> [EXERCISES]:
**A.** Answer each question about the gamification thread in a few words.
(i) What does the original poster want to gamify?
(ii) According to the reply, how much does the number of levels matter?
(iii) To what does the reply say gamification is not comparable?
**B.** Continue the reply in the gamification thread, picking up after its final sentence.

> [SELECTED PASSAGE]:
■ ■ ■ ■ ■ ■ ■

Ask YC: Where to find practical guide on gamifying? - pepeto

Do you have insights on where i can find tutorials, step by step, formulas, applicable concepts?<p>I want to gamify my startup, but i can't find good resources. Most of the How to" are vague and at concept-level, rather than specific steps.
I googled this question
I have been on the wikipedia for gamification
I have most of the famous books on gamification<p>Nowhere in those i can find how many levels to have, on what does it depend. How many points between each level couple, formulas for knowing which task brings how much points etc
======
vitovito
You can't find those answers because there aren't any.

There aren't any answers because it doesn't matter.

It doesn't matter how many levels you have, nor how many points things are
assigned. There aren't any formulas for how they add up, either, because
either they add up, or they don't.

Gamification isn't something you install, add some hooks in at appropriate
points, and magically have user engagement. It's not logging.

■ ■ ■ ■ ■ ■ ■

> [LISTED ENTRIES]:
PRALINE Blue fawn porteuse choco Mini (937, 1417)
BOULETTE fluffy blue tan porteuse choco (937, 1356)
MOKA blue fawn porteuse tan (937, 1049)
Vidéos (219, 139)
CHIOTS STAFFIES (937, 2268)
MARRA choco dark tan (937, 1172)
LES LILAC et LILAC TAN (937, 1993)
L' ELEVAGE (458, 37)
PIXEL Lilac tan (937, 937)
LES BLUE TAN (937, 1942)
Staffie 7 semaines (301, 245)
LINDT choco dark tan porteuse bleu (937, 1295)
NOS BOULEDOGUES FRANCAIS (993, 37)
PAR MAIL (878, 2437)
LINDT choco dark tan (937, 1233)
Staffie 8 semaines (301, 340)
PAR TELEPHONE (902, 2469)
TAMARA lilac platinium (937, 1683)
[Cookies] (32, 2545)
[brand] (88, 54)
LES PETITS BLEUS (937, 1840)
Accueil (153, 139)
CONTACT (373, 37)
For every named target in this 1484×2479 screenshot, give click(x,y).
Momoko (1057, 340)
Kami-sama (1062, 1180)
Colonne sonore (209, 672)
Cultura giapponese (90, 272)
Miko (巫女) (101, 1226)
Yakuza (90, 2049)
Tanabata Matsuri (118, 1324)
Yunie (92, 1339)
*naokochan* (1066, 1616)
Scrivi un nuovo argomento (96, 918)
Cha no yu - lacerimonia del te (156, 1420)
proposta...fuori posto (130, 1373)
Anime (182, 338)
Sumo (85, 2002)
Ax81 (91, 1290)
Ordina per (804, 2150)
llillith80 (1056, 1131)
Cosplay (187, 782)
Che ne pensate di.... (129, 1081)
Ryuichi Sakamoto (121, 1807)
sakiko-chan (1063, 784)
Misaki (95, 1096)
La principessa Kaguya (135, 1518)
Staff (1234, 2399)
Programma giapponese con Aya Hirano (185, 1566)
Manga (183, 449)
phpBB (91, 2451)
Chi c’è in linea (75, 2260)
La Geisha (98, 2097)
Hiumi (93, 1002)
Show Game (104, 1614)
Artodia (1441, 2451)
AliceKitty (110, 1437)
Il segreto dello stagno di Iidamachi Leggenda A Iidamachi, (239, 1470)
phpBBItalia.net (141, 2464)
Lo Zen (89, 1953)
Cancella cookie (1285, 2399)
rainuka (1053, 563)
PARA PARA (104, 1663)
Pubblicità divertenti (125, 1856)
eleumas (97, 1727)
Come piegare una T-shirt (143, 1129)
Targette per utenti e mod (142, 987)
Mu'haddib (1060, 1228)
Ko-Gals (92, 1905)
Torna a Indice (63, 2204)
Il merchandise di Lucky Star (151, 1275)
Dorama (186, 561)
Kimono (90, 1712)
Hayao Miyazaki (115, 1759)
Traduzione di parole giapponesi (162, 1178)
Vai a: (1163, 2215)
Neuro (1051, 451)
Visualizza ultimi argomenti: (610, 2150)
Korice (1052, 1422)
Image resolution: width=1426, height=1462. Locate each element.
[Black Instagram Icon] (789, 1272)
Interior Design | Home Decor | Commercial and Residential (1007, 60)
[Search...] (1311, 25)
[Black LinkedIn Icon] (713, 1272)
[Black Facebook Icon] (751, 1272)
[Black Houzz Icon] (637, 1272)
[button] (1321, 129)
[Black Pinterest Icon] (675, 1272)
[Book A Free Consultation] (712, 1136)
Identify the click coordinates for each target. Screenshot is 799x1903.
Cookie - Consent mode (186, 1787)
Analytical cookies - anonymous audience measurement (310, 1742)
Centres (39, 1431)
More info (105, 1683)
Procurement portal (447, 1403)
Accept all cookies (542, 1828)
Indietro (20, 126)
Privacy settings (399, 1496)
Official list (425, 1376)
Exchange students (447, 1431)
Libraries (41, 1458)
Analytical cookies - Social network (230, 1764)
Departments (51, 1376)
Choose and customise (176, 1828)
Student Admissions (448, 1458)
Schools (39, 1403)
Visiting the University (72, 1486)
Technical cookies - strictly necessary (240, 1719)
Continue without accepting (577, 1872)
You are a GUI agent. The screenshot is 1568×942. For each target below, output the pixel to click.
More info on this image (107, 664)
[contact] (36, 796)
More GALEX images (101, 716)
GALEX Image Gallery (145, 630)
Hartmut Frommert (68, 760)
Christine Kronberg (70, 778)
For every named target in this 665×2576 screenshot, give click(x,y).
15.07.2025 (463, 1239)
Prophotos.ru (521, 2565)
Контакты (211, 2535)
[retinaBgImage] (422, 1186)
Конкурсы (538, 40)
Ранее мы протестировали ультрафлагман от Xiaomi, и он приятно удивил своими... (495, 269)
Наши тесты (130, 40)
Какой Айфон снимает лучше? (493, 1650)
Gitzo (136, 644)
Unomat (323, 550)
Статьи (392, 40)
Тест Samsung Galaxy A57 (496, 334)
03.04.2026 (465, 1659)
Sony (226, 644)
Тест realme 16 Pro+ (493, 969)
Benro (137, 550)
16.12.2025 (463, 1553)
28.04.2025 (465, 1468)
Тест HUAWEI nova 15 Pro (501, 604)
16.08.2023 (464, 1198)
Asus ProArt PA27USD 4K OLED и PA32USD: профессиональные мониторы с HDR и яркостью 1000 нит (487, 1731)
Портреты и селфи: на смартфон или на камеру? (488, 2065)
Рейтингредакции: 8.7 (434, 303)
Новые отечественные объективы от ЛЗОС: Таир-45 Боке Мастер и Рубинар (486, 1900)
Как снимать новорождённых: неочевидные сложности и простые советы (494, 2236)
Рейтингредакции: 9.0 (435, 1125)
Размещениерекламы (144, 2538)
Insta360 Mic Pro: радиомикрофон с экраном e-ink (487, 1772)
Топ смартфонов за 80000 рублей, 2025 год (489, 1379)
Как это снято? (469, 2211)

■ ■ ■ ■ ■ ■ ■

> [ANSWERS IN ORDER]:
**A.**
(i) Their startup.
(ii) It doesn't matter.
(iii) Logging.

**B.**
It's applied psychology.

There aren't answers to how many levels you have because levels are shorthand
for recognition of accomplishment. Points are proxies for the player's sense
of self-worth. How do you define accomplishment in your system? What are
reasonable, logical, or emotionally meaningful ways to break that up? How do
you break that down into learnable tasks and efforts within those systems?

Those aren't rhetorical questions. I'm asking you those questions. The first
two establish your levels, the third establishes things that are worth points.
Maybe you earn points and those let you progress through levels. Maybe they're
independent. It's whatever makes sense for incentivizing your system.

I ran some design workshops a while back, and one of them was on applied
gamification. Out of five or six groups of 2-3 designer/developers, only one
really "got" it, and applied game mechanics in a way that might actually be
meaningful to users.

The rest applied it superficially and if they had been real products, they
would have failed.

<http://vi.to/workshop/20100426/> has my write-up of the workshop and the
exercise they did, and <http://vi.to/gmnotes> has my notes, including the
handouts and my references. I'd start with those.

Oh, and if one of the "famous books on gamification" is the O'Reilly one, I'd
forget everything you read there. That book is atrocious.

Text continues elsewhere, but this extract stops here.